Foto: Valter Campanato/Agência Brasil


A Ordem dos Advogados do Brasil (OAB) protocolou nesta segunda-feira (23) um pedido ao presidente do Supremo Tribunal Federal (STF), ministro Edson Fachin, para que seja encerrado o inquérito das fake news, em tramitação na Corte há quase sete anos. A entidade também solicitou que não sejam abertos novos procedimentos com características semelhantes.

No documento, a OAB afirma haver “preocupação institucional” com a duração e o formato das investigações, destacando que o inquérito foi instaurado em caráter excepcional e, por isso, deveria observar limites constitucionais rigorosos.

O tema voltou ao centro do debate após operação de busca e apreensão determinada pelo ministro Alexandre de Moraes, relator do caso. A ação teve como alvo quatro servidores da Receita Federal suspeitos de acessar e vazar dados sigilosos de familiares de ministros do STF.
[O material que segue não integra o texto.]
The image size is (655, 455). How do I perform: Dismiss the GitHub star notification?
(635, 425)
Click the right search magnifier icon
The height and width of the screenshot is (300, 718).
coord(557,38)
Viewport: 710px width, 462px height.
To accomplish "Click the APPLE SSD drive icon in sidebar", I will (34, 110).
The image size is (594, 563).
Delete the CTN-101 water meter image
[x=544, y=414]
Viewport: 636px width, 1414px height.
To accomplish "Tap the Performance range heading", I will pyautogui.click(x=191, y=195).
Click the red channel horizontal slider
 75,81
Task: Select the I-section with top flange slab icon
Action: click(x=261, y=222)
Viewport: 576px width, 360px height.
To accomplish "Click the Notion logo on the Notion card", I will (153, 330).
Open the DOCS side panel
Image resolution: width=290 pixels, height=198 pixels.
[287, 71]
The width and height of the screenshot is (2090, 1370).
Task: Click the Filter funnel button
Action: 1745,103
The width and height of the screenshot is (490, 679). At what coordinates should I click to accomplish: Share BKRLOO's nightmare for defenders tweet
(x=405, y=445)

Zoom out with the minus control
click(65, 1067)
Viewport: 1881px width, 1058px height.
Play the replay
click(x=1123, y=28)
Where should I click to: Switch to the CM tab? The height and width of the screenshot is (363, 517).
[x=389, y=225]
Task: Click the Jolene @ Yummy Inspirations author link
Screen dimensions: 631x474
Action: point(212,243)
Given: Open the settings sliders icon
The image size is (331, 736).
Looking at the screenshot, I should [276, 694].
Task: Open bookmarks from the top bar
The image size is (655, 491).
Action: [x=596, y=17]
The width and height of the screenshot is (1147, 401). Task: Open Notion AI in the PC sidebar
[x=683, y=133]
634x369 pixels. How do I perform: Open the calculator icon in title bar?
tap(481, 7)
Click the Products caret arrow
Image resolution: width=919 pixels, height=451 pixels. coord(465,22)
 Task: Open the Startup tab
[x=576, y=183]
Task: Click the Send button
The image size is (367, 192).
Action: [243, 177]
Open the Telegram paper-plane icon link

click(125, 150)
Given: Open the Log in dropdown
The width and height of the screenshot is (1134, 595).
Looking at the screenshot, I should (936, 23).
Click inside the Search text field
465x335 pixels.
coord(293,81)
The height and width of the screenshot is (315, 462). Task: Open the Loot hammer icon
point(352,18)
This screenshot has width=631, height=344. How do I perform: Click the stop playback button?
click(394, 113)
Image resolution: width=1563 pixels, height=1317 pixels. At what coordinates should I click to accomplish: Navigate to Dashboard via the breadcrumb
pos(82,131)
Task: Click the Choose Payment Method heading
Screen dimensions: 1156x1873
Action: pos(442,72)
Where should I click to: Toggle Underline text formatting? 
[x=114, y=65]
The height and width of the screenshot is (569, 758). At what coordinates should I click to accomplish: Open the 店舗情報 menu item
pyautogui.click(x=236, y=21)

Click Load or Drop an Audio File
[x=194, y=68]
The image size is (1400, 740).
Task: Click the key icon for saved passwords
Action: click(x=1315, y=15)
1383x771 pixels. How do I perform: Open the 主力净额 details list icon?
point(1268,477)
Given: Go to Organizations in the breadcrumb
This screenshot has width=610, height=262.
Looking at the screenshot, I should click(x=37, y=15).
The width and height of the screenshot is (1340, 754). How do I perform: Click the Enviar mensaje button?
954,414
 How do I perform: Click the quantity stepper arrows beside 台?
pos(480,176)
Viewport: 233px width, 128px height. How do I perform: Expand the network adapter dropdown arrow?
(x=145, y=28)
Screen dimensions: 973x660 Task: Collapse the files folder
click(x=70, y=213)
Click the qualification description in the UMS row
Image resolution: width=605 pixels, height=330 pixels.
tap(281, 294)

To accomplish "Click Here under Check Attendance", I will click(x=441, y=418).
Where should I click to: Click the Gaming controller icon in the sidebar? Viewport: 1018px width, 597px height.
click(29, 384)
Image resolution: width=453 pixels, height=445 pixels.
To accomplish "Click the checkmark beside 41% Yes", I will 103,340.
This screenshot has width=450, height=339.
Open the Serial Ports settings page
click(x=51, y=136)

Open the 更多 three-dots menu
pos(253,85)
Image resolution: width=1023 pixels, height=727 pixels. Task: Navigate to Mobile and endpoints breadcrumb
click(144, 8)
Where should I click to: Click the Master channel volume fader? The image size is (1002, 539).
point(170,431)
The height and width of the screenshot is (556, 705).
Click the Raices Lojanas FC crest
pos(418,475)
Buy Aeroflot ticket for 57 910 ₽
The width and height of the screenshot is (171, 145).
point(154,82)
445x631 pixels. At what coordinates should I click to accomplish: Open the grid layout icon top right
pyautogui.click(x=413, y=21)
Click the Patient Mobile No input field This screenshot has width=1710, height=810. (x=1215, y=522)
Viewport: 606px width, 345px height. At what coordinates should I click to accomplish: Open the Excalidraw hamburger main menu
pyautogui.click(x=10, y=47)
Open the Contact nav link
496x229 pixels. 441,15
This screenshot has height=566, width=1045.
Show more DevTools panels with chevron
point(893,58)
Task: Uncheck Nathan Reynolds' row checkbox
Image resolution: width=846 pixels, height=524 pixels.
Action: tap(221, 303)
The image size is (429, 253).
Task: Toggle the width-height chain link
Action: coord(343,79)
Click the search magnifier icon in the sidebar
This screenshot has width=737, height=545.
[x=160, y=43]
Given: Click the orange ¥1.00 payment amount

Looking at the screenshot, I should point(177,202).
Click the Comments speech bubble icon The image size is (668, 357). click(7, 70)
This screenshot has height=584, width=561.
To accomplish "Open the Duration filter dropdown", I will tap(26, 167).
A OAB também ressaltou, no ofício assinado pela diretoria nacional e presidentes das seccionais, a necessidade de preservar garantias constitucionais, como a liberdade de imprensa e as prerrogativas da advocacia, especialmente em questões que envolvam sigilo profissional e acesso a dados.

A entidade defendeu a apuração e punição de eventuais vazamentos ilegais de informações, mas afirmou que investigações devem respeitar os limites legais. Ao final, solicitou uma audiência com Fachin para tratar do assunto.

O inquérito das fake news foi aberto em 2019 por ordem do então presidente do Supremo, Dias Toffoli, de ofício, isto é, sem provocação externa, seja do Ministério Público ou de qualquer outra instituição ou pessoa. O ministro Alexandre de Moraes foi então escolhido como relator, sem sorteio ou distribuição regular.